- **What to work on**:
Please print out every line of the material, unchanged.

- **Provided data**:
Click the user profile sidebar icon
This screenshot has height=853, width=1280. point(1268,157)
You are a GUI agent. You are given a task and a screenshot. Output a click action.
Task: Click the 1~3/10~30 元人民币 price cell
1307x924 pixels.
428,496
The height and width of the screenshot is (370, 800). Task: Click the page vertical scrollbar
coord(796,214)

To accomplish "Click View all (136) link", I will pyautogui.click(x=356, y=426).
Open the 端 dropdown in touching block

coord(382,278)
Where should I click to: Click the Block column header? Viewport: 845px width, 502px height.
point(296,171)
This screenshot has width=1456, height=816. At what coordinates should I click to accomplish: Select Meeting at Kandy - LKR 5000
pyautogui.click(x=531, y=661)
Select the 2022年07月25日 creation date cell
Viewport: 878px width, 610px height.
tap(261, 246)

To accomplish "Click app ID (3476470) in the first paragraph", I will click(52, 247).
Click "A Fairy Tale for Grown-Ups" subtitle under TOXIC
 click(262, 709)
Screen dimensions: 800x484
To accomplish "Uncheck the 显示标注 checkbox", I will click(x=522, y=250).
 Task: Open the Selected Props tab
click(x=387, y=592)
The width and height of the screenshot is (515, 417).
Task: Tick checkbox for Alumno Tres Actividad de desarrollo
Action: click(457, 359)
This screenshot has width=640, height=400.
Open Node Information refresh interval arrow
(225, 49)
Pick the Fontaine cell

- **Task output**:
Click the user profile sidebar icon
This screenshot has height=853, width=1280. point(1268,157)
You are a GUI agent. You are given a task and a screenshot. Output a click action.
Task: Click the 1~3/10~30 元人民币 price cell
1307x924 pixels.
428,496
The height and width of the screenshot is (370, 800). Task: Click the page vertical scrollbar
coord(796,214)

To accomplish "Click View all (136) link", I will pyautogui.click(x=356, y=426).
Open the 端 dropdown in touching block

coord(382,278)
Where should I click to: Click the Block column header? Viewport: 845px width, 502px height.
point(296,171)
This screenshot has width=1456, height=816. At what coordinates should I click to accomplish: Select Meeting at Kandy - LKR 5000
pyautogui.click(x=531, y=661)
Select the 2022年07月25日 creation date cell
Viewport: 878px width, 610px height.
tap(261, 246)

To accomplish "Click app ID (3476470) in the first paragraph", I will click(52, 247).
Click "A Fairy Tale for Grown-Ups" subtitle under TOXIC
 click(262, 709)
Screen dimensions: 800x484
To accomplish "Uncheck the 显示标注 checkbox", I will click(x=522, y=250).
 Task: Open the Selected Props tab
click(x=387, y=592)
The width and height of the screenshot is (515, 417).
Task: Tick checkbox for Alumno Tres Actividad de desarrollo
Action: click(457, 359)
This screenshot has width=640, height=400.
Open Node Information refresh interval arrow
(225, 49)
Pick the Fontaine cell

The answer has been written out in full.